Text(0.5, 1.0, 'Debt-to-Income Ratio on Loan Status')

Insights: From the purpose column, we see that most of the loans that were charged off were used to make debt consolidation. Therefore, debt consolidation may have been a significant factor when a loan is charged off. Another insight we obtain from the debt-to-income ratio is that the charged off loans have higher dti ratio

Number of Credit Accounts and Number of Public Records

fig = plt.figure(figsize=(9, 4))
ax1 = fig.add_subplot(121)
filtered_open_account_threshold = loandata['open_acc'].quantile(0.98)
filtered_open_account = loandata[loandata['open_acc']
                                 <= filtered_open_account_threshold]
filtered_open_account[filtered_open_account['loan_status'] == 'Fully Paid']['open_acc'].hist(
    alpha=0.5, color='green', bins=30,label='Fully Paid' ,ax=ax1
)
filtered_open_account[filtered_open_account['loan_status'] == 'Charged Off']['open_acc'].hist(
    alpha=0.5, color='red', bins=30,label='Charged Off' ,ax=ax1
)
ax1.set_xlabel('Number of opened credit acc.')
ax1.legend()
ax1.set_title('Number of open credit accounts and Loan Status')

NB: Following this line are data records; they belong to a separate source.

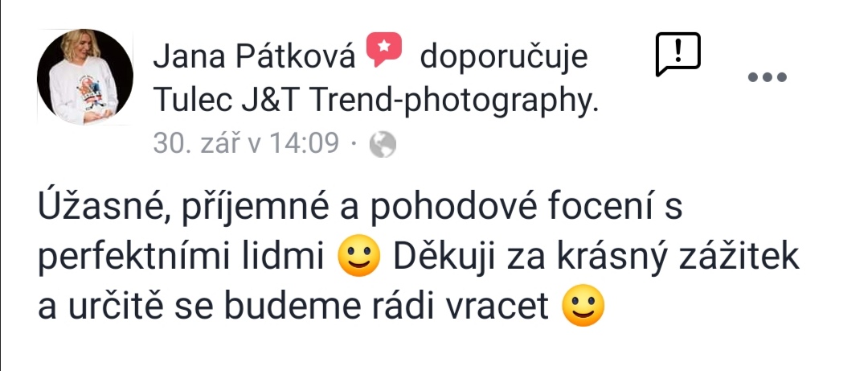Click the red recommendation star badge
The height and width of the screenshot is (371, 868).
point(384,49)
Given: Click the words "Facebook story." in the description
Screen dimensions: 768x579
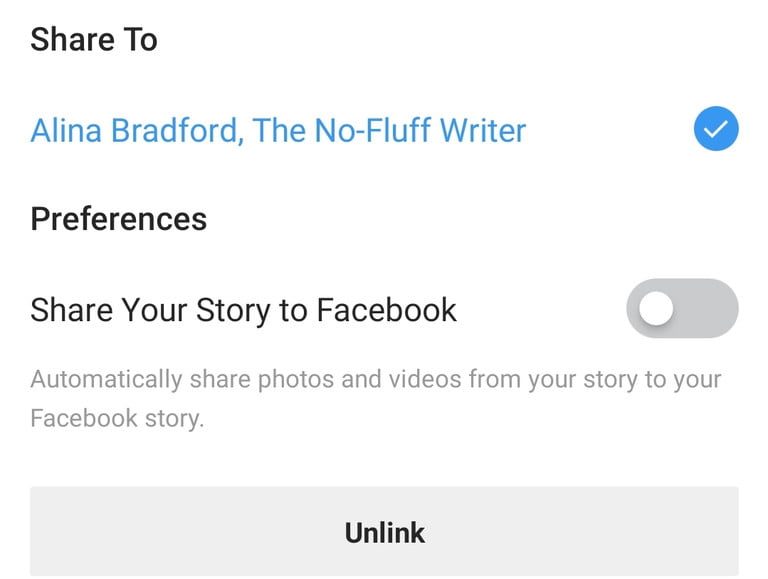Looking at the screenshot, I should [x=117, y=418].
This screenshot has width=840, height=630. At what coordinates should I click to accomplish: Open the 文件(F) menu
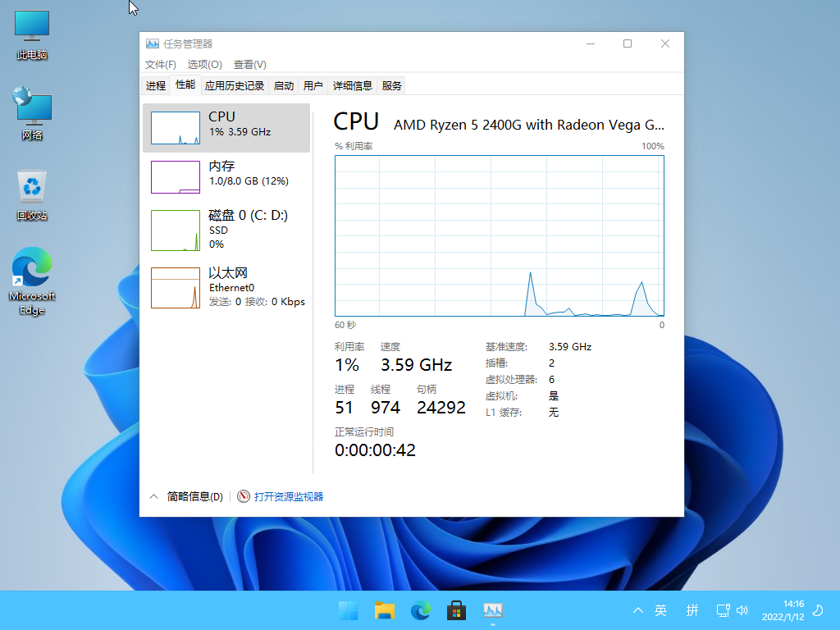(161, 65)
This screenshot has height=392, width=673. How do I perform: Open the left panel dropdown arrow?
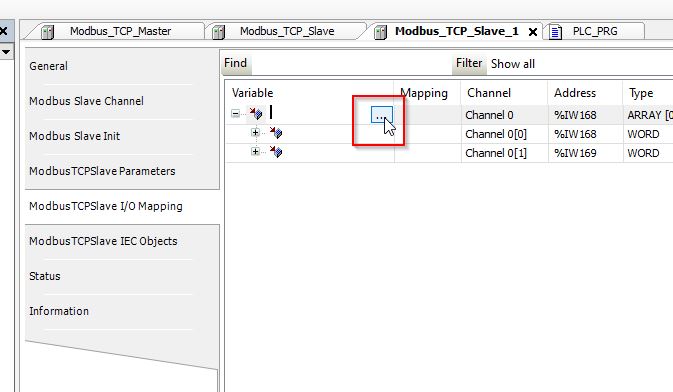point(6,52)
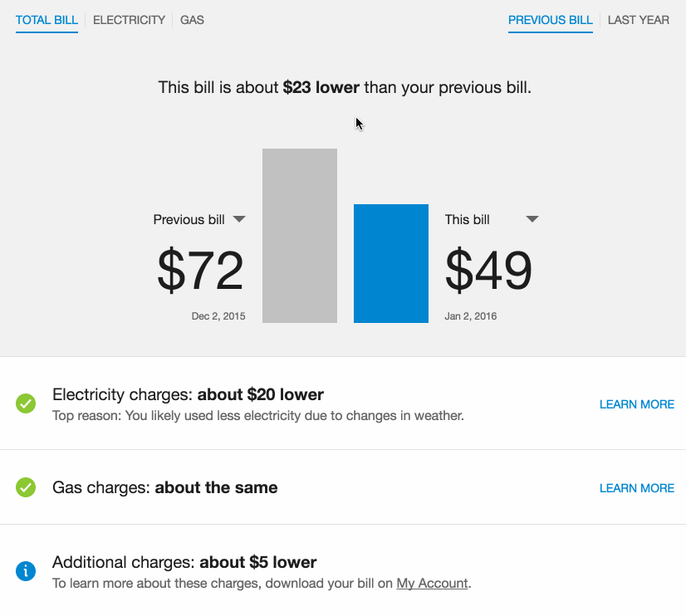
Task: Open the My Account link
Action: click(x=432, y=584)
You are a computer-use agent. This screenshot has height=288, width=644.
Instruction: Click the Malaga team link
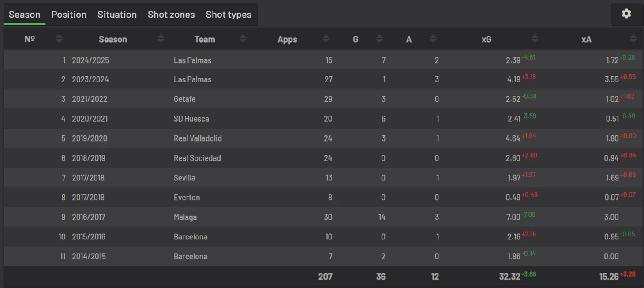tap(185, 217)
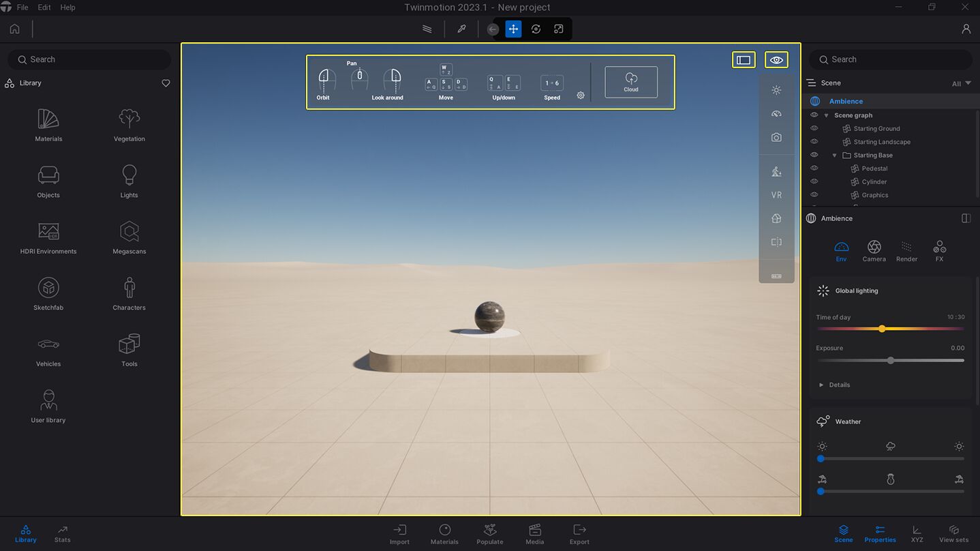Select the sun lighting icon in the viewport
The height and width of the screenshot is (551, 980).
[776, 89]

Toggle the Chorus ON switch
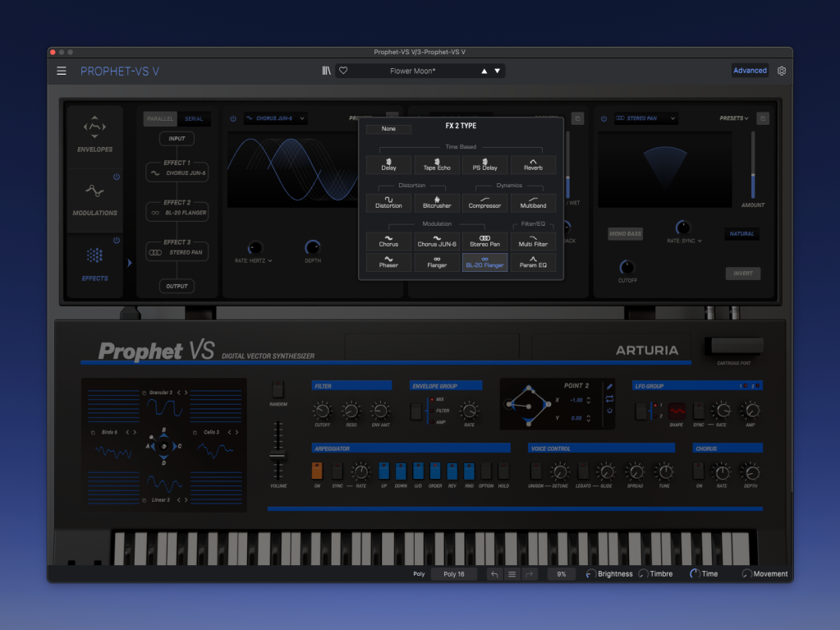698,471
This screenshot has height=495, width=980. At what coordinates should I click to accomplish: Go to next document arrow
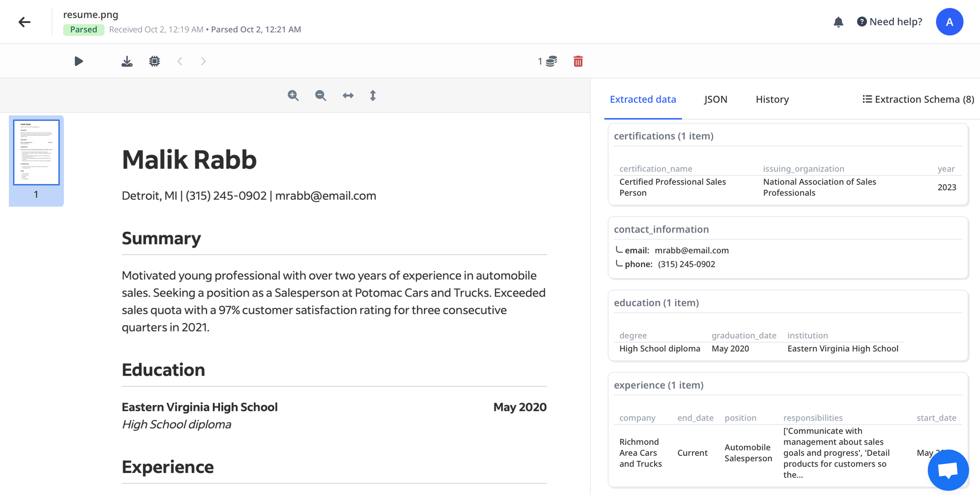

loandata['pub_rec_group'] = pd.cut(
    loandata['pub_rec'], bins=[-1, 0, 1, 3, loandata['pub_rec'].max()],
    labels=['0', '1', '2-3', '4+']
)
loan_status_by_pub_rec = loandata.groupby(
    ['pub_rec_group', 'loan_status'], observed=False
).size().unstack()

ax2 = fig.add_subplot(122)
loan_status_by_pub_rec.plot(
    kind='bar', stacked=False, edgecolor='black',
    color=['#1f77b4', '#ff7f0e'], ax=ax2
)
ax2.set_title('Public Records and Loan Status')
ax2.set_xlabel('Public Records')
ax2.set_xticklabels(ax2.get_xticklabels(), rotation=0)

sns.boxplot(
    y='open_acc', x='loan_status',
    hue='loan_status',
    data=filtered_open_account
)

Insights: Number of credit account seems normally distributed among both groups except for some outliers. However, the mean number of credit accounts are slightly higher for the charged off category than the fully paid category. So, higher credit account has some sort of relation with loan being charged off. Also, people who doesn’t have any public record seems to have higher chance of loan status being charged off

Revolving Balance and Utilization

fig = plt.figure(figsize=(9,4))
ax1 = fig.add_subplot(121)
revol_bal_threshold = loandata['revol_bal'].quantile(0.95)
filtered_revol_bal = loandata[loandata['revol_bal']<=revol_bal_threshold]
sns.boxplot(
    x='loan_status', y='revol_bal',
    data=filtered_revol_bal, hue='loan_status',
    palette='Set2',ax=ax1
)
ax1.set_xlabel('Loan Status')
ax1.set_ylabel('Revolving Balance')
ax1.set_title('Revolving Balance vs Loan Status')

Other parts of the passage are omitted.